Policy Exchange’s new garden cities concept


Modern garden cities can deliver high design standards and a step change in economic performance, according to Policy Exchange’s Alex Morton.  He shares his ambitions with Peter Cheney.

Victorian urban planner Ebenezer Howard pioneered the idea of the garden city: attractive communities surrounded by green belts, to absorb the growing populations in the Industrial Revolution.

Two came to fruition in Hertfordshire (at Letchworth and Welwyn Garden City) and Policy Exchange is now proposing a modified version which could be rolled out anywhere in the UK.  The concept is put forward in ‘Cities for Growth: Solutions to our planning problems’, authored by senior research fellow Alex Morton.

“The idea of a modern garden city is to create large, attractive urban areas,” Morton remarks.  “You would allow compulsory purchase of agricultural land, at three times the fair value, to pay for infrastructure build costs and the profits needed to get private investors interested.”

Politicians, crucially, should not take the lead on garden cities as that could put off public support.  Businesses and investors could form a corporation, similar to a previous new town corporation.

The new cities “would allow quite a lot of capital expenditure” and a levy on development could fund transport connections to surrounding regions.  He adds: “It would be a big boost to growth and a big boost to housing, and the idea behind this is it should be supported by local people rather than just imposed.”

Localism has been a key theme in Policy Exchange’s work and Morton contrasts this approach to development with the imposition of new towns by central government after the Second World War.  However, new towns linked to successful regions (e.g. Milton Keynes) have proved successful and garden cities should also be connected to existing urban areas.

Local people, he says, should approve a new garden city through a referendum.  The threshold for a ‘yes’ vote must be set high (e.g. 60 per cent) due to the importance of the decision.  Existing residents should be offered 75 per cent of their home’s value, rising to 150 per cent when compulsory purchases occur.

Garden cities would have their own planning system within wide city limits (ratified by a public vote) and the corporation should control transport infrastructure spending.
Green belts, he contends, force cities to become denser and therefore less green, less pleasant to live in and less competitive.  Garden cities would be permitted on green belts, provided that the corporation commits to 30 per cent of the city being set aside for open green spaces.

Past experience shows that villages absorbed into cities can keep their attractive character e.g. Hampstead in London.  While South East England is more likely to take up the idea, with extensive flat spaces, he emphasises that this is an idea for the whole UK, particularly in areas with a “chronic shortage” of housing.
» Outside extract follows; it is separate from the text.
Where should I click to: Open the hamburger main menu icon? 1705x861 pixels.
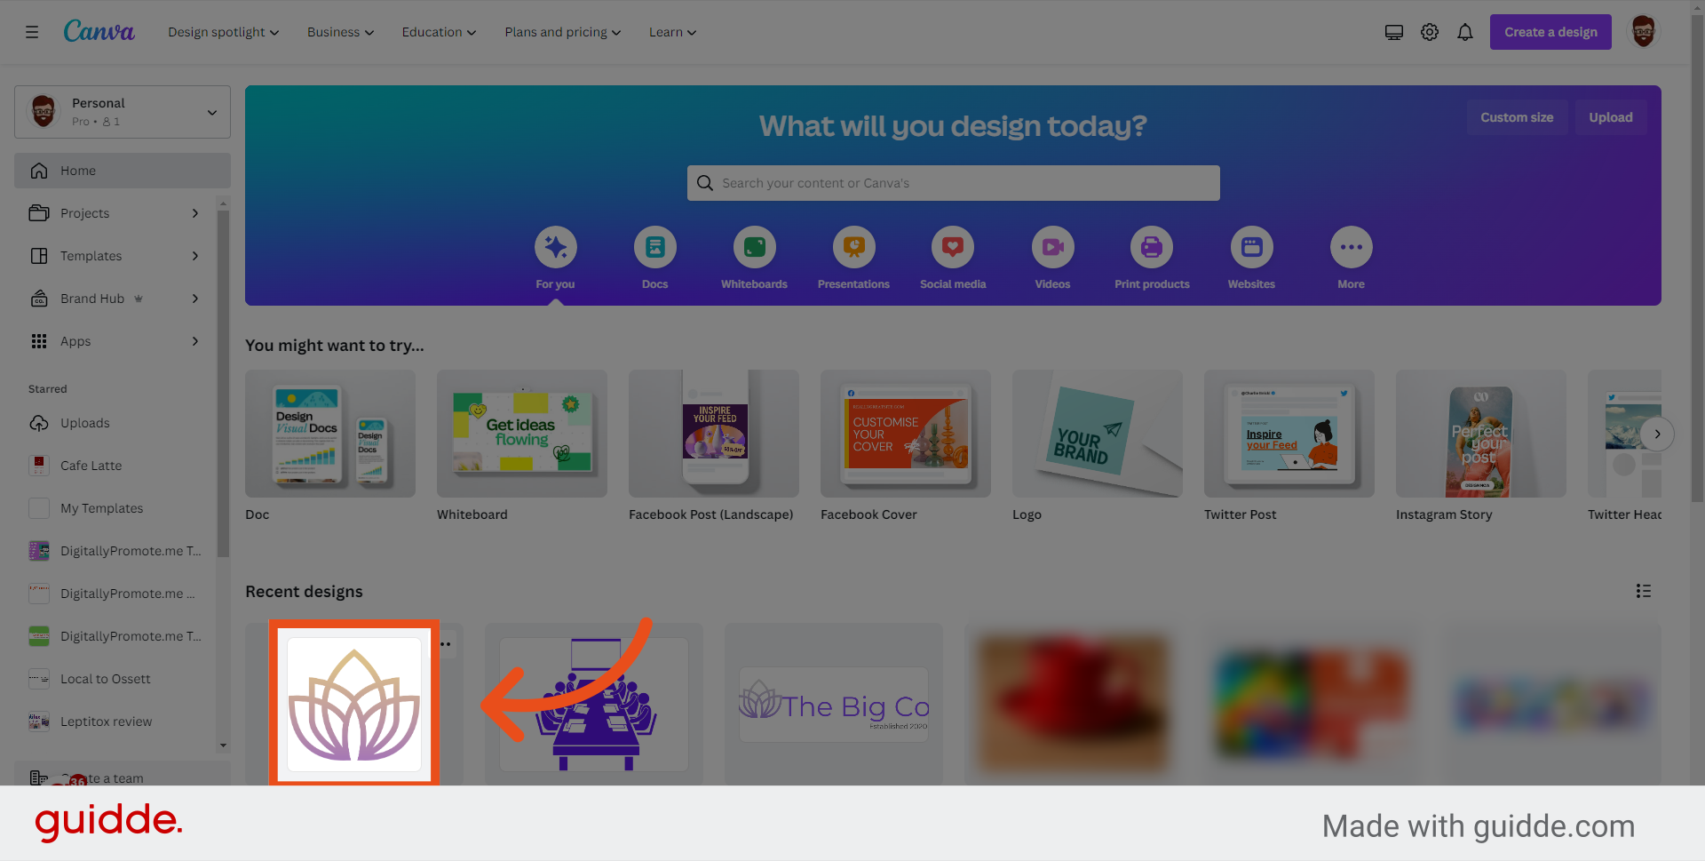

The crux of his argument is that cities matter and the current system builds “too little and of lower quality housing”.  Cities raise their residents’ productivity, increase competition and economies of scale, and speed up the flow of information and ideas.  Successful industries cluster around urban centres and the rise of Asian cities makes it even more important to get our urban policy ‘right’.

Culture change

Morton is highly critical of the current English planning system and many of his comments will also resonate in Northern Ireland, where poor urban design and housing shortages also pose problems.  Land rights were nationalised in England in 1947, and planning was centralised in Northern Ireland in 1972.

He blames poor planning for raising the cost of housing and business space.  Expensive housing, in turn, drives up welfare bills and taxes, and diverts funding into property speculation.  Brownfield development in inner cities is discouraged, even if neighbours have no objections, as it doesn’t fit with the plan.

Planning, though, has a legitimate role in regulating the ‘externalities’ which affect a resident’s quality of life e.g. traffic, pylons, green spaces and the design of nearby developments.

It is put to Morton that localised planning decisions sound good in theory yet may not benefit the environment.  He responds by pointing out that most people choose energy-efficient homes, a pro-environment choice, as energy prices rise.  A suburban home with plenty of parking space is an ideal for many but planners often don’t think the same way.

“The idea that we should be trying to save the planet through planning has basically been a disaster,” he states.  Morton points to ‘garden-grabbing’ which results in ugly cities cluttered with cars.  London, for example, lost 1.5 per cent of its green space each year during the 1990s, due to gardens being paved over in the outer boroughs.

“This is exactly because planners have suffered from mission creep … instead of trying to say: ‘Let’s try and build something that’s reasonably attractive and put some basic facilities in there.’”  Morton continues: “The planning system has overextended itself and I think that’s been a negative for the environment and for society.”  He finds that some planners are starting to realise the problem but others are dismissive.

Morton has described some planning policies as “almost Soviet-style” e.g. by deciding that the Yorkshire town of Barnsley would need exactly 500 extra jobs in 2018.  He concedes that the Attlee Government’s nationalisation was done with “the best of intentions” but no longer works today.

“In some people there is a slightly unpleasant desire to control but a lot of people genuinely believe that what they’re doing is for the good of society,” he says of planners.
“They genuinely think that if they weren’t in place, there would be a crazy system: let’s imagine where house prices go all over the place and we build lots of unattractive housing.  But then I would ask them to look at where we are now.”